Pour les scientifiques, cette technique pourrait « potentiellement être utilisée dans le développement de l’hibernation artificielle pour les vols spatiaux habités ». Et ainsi nous permettre de dormir profondément pendant de longs voyages, facilitant in fine notre conquête de l’espace. Car qui dit hibernation, dit eau et nourriture en moins à stocker, pendant le long périple qui nous emmènera vers Mars (6 à 9 mois de route) ou Jupiter (6 ans). En plus de ne pas s’ennuyer pendant des mois et des mois, entre les 4 murs d’une navette spatiale. Cet état de torpeur permettrait également de limiter les effets négatifs de l’apesanteur sur le corps humain, et de réduire l’espace nécessaire pour les loisirs dans les engins spatiaux.

Pendant ce temps, l’ESA prépare des modules d’hibernation pour ses astronautes, « contrôlés par une IA et inspirés de l’ours », nous apprend Futura Sciences. « Les scientifiques de l’ESA imaginent déjà concevoir des sortes de nacelles à coque souple dans lesquelles les astronautes pourraient prendre place pour vivre en douceur cette phase d’hibernation qui les emmènerait jusqu’à Mars. Dans un environnement apaisant, avec des lumières tamisées, une température basse — moins de 10 °C — et une humidité élevée », indique le site spécialisé. Une intelligence artificielle se chargerait de son côté de « gérer des opérations de routine, mais aussi les anomalies et les urgences ». Exactement comme dans des films comme Passengers ou Interstellar, en somme.

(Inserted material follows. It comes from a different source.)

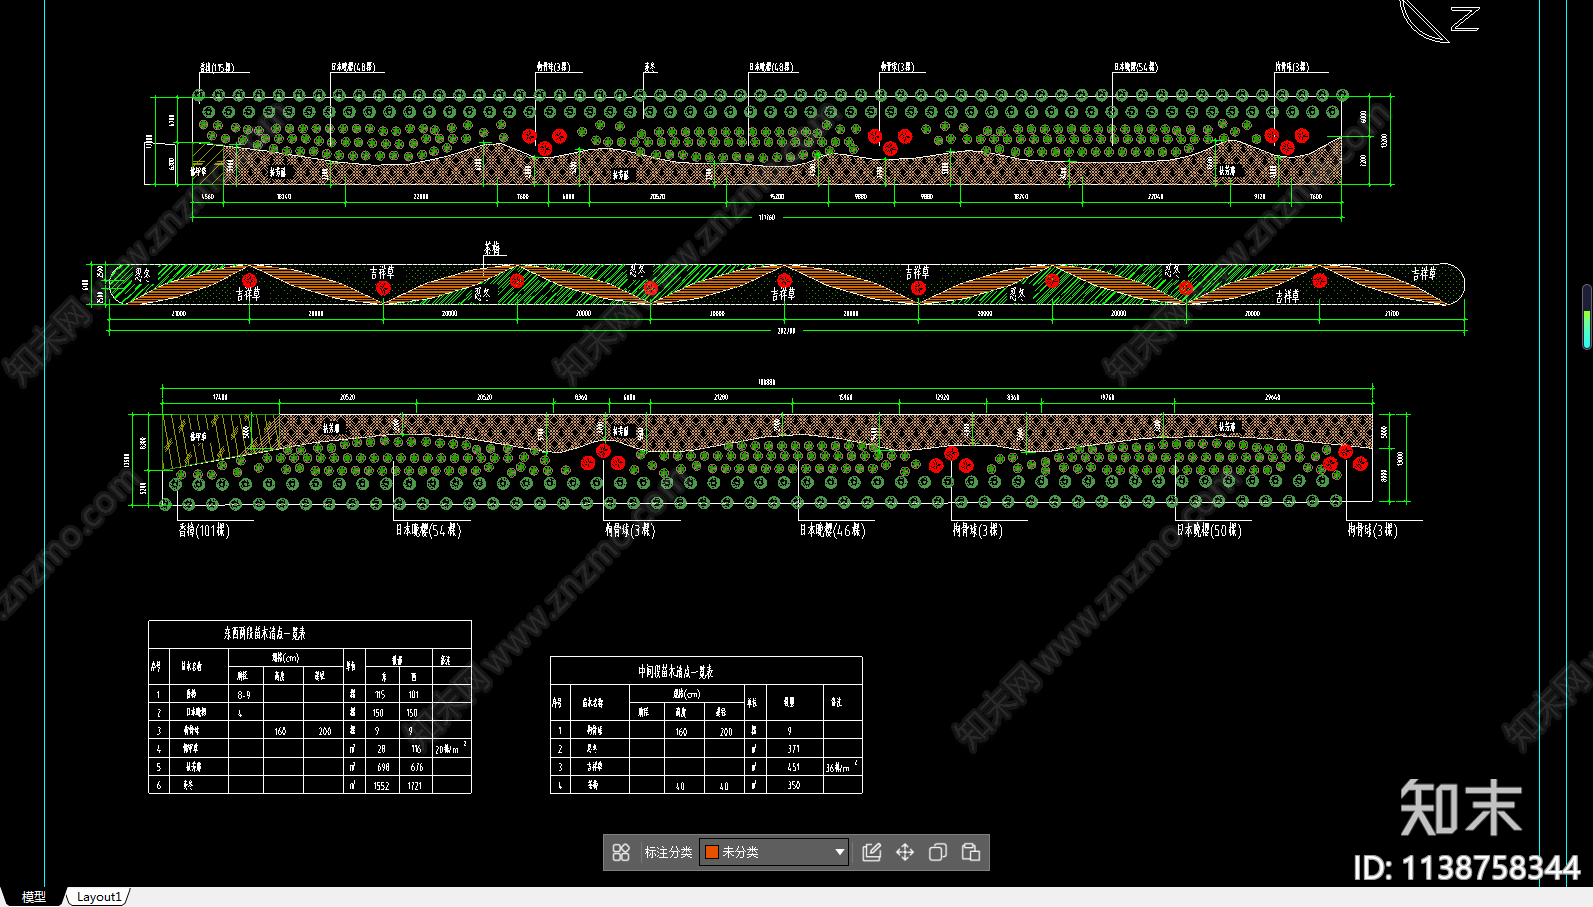
Task: Click the 日本晚樱(50株) label in the lower plan
Action: 1208,530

Peut-être que dans un avenir proche, nous pourrons donc plonger dans l’hypersommeil pendant les longs trajets spatiaux et nous réveiller en pleine forme à destination. Mais nous sommes encore très loin de ce type de scénario. En attendant, les chercheurs perçoivent dans cette découverte une application beaucoup plus terre à terre, qui concerne la médecine. En effet, ces périodes de sommeil suspendu pourraient offrir aux médecins et aux soignants davantage de temps pour traiter les traumatismes de leurs patients, ainsi que les maladies graves. Par exemple, en plongeant dans un état de « torpeur » un soldat blessé, il serait possible de gagner du temps en plus pour stopper une hémorragie. D’autres scientifiques entrevoient aussi la possibilité de prolonger la vie des organes prélevés sur un donneur.

ESA hibernation 

Et la cryogénisation, dans tout ça ?

A très très long terme, l’hibernation pourrait peut-être résoudre le problème auquel sont confrontés d’autres chercheurs chinois, qui se retrouvent face aux fantasmes de de riches transhumanistes, dont le rêve est de congeler leurs corps dans l’espoir d’être ressuscités un jour. Les rares défunts dont les corps ont déjà été « cryogénisés » ne sont, pour l’heure, jamais revenus à la vie. Et cela ne semble pas prêt de changer. Pour voyager dans le temps, vers le futur, et être certain de se réveiller, peut-être la solution sera-t-elle d’hiberner. Il s’agit cette fois d’un pur scénario de science-fiction. Mais les chercheurs le prouvent régulièrement : de nos jours, la fiction ne reste jamais très longtemps de la fiction.